>>
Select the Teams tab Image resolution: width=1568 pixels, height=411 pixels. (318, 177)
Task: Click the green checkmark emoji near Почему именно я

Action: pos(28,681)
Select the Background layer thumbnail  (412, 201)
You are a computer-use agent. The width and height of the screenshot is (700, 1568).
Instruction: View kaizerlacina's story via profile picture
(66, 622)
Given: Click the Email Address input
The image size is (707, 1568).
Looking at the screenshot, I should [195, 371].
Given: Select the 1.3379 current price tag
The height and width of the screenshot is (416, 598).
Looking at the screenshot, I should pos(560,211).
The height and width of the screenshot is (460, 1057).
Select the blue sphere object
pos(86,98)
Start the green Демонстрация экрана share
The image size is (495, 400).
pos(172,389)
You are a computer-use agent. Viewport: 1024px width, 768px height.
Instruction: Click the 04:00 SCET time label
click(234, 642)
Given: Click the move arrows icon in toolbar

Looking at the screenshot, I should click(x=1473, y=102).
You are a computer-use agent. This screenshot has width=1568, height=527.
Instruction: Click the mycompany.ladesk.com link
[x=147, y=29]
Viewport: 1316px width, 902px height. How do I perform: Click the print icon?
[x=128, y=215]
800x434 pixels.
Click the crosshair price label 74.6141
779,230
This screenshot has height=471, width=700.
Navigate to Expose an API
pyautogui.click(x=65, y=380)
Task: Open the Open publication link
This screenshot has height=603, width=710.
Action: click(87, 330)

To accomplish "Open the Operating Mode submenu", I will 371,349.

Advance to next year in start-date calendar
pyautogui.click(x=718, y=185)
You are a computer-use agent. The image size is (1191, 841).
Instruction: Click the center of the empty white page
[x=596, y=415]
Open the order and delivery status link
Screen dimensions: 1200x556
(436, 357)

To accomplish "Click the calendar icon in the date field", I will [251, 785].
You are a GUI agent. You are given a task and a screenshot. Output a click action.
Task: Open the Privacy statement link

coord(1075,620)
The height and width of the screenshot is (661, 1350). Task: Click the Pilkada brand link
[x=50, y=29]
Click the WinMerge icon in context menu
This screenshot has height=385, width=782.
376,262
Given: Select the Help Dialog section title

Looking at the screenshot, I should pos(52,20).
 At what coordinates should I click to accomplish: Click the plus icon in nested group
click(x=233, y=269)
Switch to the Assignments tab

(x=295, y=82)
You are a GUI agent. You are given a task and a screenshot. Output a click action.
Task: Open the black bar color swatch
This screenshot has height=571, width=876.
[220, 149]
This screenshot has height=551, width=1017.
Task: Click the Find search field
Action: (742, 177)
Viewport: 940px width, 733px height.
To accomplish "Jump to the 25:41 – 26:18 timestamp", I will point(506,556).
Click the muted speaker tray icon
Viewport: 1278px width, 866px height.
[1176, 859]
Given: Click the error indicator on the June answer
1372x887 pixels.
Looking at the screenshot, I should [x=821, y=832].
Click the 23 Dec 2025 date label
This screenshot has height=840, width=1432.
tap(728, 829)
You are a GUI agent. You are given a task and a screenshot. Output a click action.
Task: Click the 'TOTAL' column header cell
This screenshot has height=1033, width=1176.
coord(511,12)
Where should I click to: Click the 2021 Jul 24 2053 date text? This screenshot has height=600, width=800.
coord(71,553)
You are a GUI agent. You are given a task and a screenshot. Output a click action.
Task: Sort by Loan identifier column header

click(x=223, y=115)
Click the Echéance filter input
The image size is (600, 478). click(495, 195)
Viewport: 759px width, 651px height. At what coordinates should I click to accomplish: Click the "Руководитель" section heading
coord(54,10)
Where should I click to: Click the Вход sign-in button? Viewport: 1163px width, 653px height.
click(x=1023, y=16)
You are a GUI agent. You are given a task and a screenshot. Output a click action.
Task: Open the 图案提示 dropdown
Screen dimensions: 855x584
<<
● **EXERCISE**
Your answer should consist of all lines in the listing above that contain "will".

● **REPLY TO THE TASK**
To accomplish "Open the Operating Mode submenu", I will 371,349.
To accomplish "Click the calendar icon in the date field", I will [251, 785].
To accomplish "Jump to the 25:41 – 26:18 timestamp", I will point(506,556).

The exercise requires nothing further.